*Listed entries:*
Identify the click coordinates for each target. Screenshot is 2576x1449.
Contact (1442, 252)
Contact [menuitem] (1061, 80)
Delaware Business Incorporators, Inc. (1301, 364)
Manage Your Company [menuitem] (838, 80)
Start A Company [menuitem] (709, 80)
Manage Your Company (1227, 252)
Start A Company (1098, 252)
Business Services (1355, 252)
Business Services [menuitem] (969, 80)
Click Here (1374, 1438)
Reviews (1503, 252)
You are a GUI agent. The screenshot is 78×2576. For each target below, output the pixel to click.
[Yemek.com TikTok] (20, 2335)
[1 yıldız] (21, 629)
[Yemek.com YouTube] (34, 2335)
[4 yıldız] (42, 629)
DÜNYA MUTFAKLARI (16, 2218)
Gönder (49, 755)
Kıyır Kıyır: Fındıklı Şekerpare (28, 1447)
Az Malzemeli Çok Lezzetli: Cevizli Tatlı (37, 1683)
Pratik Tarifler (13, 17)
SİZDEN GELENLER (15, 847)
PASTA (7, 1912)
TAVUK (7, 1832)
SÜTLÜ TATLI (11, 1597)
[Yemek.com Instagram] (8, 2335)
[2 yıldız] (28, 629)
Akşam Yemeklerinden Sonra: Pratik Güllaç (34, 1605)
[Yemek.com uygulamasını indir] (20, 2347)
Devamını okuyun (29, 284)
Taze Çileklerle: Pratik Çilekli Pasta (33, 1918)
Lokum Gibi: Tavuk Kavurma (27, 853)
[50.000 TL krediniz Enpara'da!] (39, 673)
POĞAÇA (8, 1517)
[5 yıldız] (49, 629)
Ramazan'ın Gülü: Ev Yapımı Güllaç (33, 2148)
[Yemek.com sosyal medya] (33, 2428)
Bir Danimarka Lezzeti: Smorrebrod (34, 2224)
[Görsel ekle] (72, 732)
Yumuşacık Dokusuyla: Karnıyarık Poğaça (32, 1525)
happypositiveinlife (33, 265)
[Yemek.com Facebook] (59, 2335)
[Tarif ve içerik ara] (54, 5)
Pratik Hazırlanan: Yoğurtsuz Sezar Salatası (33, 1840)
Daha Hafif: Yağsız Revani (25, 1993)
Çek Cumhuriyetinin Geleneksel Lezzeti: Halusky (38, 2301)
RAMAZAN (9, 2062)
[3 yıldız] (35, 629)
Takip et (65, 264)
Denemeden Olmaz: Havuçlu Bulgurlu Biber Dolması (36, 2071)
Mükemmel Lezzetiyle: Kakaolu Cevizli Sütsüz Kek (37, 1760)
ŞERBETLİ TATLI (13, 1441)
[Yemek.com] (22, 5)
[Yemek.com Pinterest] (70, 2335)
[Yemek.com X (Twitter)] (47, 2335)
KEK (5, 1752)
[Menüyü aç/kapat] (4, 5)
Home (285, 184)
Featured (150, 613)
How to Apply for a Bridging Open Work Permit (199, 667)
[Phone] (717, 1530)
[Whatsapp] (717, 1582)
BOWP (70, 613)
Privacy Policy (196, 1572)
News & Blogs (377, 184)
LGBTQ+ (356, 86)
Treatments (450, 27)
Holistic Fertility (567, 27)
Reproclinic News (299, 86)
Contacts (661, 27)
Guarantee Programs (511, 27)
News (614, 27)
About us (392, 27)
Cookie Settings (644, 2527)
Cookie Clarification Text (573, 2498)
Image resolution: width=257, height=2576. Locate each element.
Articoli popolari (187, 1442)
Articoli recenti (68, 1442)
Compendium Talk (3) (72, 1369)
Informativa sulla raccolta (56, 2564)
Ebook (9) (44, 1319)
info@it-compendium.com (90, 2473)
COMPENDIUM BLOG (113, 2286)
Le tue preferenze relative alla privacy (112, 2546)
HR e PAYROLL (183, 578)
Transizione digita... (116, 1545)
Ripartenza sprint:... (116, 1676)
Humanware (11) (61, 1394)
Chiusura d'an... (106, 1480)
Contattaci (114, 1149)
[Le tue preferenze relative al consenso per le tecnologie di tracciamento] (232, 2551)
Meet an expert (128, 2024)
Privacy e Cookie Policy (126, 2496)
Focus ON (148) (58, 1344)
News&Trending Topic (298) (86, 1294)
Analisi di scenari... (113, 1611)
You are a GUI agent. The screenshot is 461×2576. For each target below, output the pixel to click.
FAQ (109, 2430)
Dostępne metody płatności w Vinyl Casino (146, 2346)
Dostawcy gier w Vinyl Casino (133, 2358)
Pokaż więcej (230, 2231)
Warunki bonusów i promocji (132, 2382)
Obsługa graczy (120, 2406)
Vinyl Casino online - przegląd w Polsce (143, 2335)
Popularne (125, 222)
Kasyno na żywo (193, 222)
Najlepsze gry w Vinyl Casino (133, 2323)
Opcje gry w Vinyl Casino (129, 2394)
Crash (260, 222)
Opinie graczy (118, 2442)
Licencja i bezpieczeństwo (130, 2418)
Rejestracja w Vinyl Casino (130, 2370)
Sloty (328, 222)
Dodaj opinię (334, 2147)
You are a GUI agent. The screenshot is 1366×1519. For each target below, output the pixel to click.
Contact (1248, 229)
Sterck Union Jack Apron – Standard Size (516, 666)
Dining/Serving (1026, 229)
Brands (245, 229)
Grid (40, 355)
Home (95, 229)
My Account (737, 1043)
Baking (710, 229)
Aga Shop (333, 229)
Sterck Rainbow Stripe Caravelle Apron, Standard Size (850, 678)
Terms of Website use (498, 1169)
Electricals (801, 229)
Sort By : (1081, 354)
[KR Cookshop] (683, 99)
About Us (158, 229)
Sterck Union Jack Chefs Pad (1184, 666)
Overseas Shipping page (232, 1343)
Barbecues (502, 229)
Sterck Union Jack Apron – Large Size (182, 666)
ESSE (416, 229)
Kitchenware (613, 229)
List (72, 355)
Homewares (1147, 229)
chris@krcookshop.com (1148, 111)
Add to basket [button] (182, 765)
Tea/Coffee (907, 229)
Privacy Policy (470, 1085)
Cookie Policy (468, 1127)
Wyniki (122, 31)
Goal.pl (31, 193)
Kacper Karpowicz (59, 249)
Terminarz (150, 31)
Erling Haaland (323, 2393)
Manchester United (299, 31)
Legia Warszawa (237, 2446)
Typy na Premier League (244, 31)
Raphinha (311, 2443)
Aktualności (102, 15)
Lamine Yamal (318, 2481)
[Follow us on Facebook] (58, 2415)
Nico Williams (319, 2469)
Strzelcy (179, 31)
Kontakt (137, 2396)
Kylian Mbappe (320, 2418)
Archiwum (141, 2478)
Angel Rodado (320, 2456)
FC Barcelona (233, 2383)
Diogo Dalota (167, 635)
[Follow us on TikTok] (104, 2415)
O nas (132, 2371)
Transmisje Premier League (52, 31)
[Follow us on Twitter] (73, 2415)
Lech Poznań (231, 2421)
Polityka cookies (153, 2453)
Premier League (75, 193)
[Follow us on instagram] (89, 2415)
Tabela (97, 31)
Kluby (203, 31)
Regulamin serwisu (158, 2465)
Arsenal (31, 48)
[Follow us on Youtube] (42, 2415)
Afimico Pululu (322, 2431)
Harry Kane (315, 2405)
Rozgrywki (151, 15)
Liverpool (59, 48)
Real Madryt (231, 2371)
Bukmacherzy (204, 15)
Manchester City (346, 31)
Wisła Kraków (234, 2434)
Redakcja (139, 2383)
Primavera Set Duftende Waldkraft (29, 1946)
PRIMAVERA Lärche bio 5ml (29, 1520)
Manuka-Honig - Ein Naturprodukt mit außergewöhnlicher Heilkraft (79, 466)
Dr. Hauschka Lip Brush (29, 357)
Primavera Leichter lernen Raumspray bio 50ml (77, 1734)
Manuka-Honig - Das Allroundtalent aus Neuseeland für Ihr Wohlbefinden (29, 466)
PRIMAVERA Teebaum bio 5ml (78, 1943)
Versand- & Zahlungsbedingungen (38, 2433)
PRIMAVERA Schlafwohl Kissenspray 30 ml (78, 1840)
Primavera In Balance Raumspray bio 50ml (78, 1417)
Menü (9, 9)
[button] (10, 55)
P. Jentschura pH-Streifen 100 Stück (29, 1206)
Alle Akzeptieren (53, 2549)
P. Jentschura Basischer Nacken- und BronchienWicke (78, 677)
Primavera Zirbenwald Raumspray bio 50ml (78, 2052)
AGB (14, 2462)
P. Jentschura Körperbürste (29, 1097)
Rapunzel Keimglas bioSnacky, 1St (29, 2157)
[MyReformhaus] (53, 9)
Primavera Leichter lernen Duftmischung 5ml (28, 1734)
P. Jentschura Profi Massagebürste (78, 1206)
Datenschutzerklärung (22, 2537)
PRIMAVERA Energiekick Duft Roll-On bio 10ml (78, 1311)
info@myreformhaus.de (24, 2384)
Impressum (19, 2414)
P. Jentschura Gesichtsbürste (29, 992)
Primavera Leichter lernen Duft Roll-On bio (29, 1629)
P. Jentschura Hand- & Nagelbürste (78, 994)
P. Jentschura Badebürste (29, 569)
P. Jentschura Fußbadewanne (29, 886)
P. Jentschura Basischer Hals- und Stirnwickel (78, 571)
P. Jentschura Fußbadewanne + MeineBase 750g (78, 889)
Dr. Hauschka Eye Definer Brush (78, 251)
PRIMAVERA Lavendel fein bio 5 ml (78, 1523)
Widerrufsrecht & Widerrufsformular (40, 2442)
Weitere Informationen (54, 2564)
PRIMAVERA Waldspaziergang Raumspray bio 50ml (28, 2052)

*Exercise prompt:*
What do the lines above say from the one containing "Start A Company (1098, 252)" down to the one containing "About us (392, 27)"? Return them exactly, both end lines included, and only them.

*Output of the task:*
Start A Company (1098, 252)
Business Services (1355, 252)
Business Services [menuitem] (969, 80)
Click Here (1374, 1438)
Reviews (1503, 252)
You are a GUI agent. The screenshot is 78×2576. For each target below, output the pixel to click.
[Yemek.com TikTok] (20, 2335)
[1 yıldız] (21, 629)
[Yemek.com YouTube] (34, 2335)
[4 yıldız] (42, 629)
DÜNYA MUTFAKLARI (16, 2218)
Gönder (49, 755)
Kıyır Kıyır: Fındıklı Şekerpare (28, 1447)
Az Malzemeli Çok Lezzetli: Cevizli Tatlı (37, 1683)
Pratik Tarifler (13, 17)
SİZDEN GELENLER (15, 847)
PASTA (7, 1912)
TAVUK (7, 1832)
SÜTLÜ TATLI (11, 1597)
[Yemek.com Instagram] (8, 2335)
[2 yıldız] (28, 629)
Akşam Yemeklerinden Sonra: Pratik Güllaç (34, 1605)
[Yemek.com uygulamasını indir] (20, 2347)
Devamını okuyun (29, 284)
Taze Çileklerle: Pratik Çilekli Pasta (33, 1918)
Lokum Gibi: Tavuk Kavurma (27, 853)
[50.000 TL krediniz Enpara'da!] (39, 673)
POĞAÇA (8, 1517)
[5 yıldız] (49, 629)
Ramazan'ın Gülü: Ev Yapımı Güllaç (33, 2148)
[Yemek.com sosyal medya] (33, 2428)
Bir Danimarka Lezzeti: Smorrebrod (34, 2224)
[Görsel ekle] (72, 732)
Yumuşacık Dokusuyla: Karnıyarık Poğaça (32, 1525)
happypositiveinlife (33, 265)
[Yemek.com Facebook] (59, 2335)
[Tarif ve içerik ara] (54, 5)
Pratik Hazırlanan: Yoğurtsuz Sezar Salatası (33, 1840)
Daha Hafif: Yağsız Revani (25, 1993)
Çek Cumhuriyetinin Geleneksel Lezzeti: Halusky (38, 2301)
RAMAZAN (9, 2062)
[3 yıldız] (35, 629)
Takip et (65, 264)
Denemeden Olmaz: Havuçlu Bulgurlu Biber Dolması (36, 2071)
Mükemmel Lezzetiyle: Kakaolu Cevizli Sütsüz Kek (37, 1760)
ŞERBETLİ TATLI (13, 1441)
[Yemek.com] (22, 5)
[Yemek.com Pinterest] (70, 2335)
[Yemek.com X (Twitter)] (47, 2335)
KEK (5, 1752)
[Menüyü aç/kapat] (4, 5)
Home (285, 184)
Featured (150, 613)
How to Apply for a Bridging Open Work Permit (199, 667)
[Phone] (717, 1530)
[Whatsapp] (717, 1582)
BOWP (70, 613)
Privacy Policy (196, 1572)
News & Blogs (377, 184)
LGBTQ+ (356, 86)
Treatments (450, 27)
Holistic Fertility (567, 27)
Reproclinic News (299, 86)
Contacts (661, 27)
Guarantee Programs (511, 27)
News (614, 27)
About us (392, 27)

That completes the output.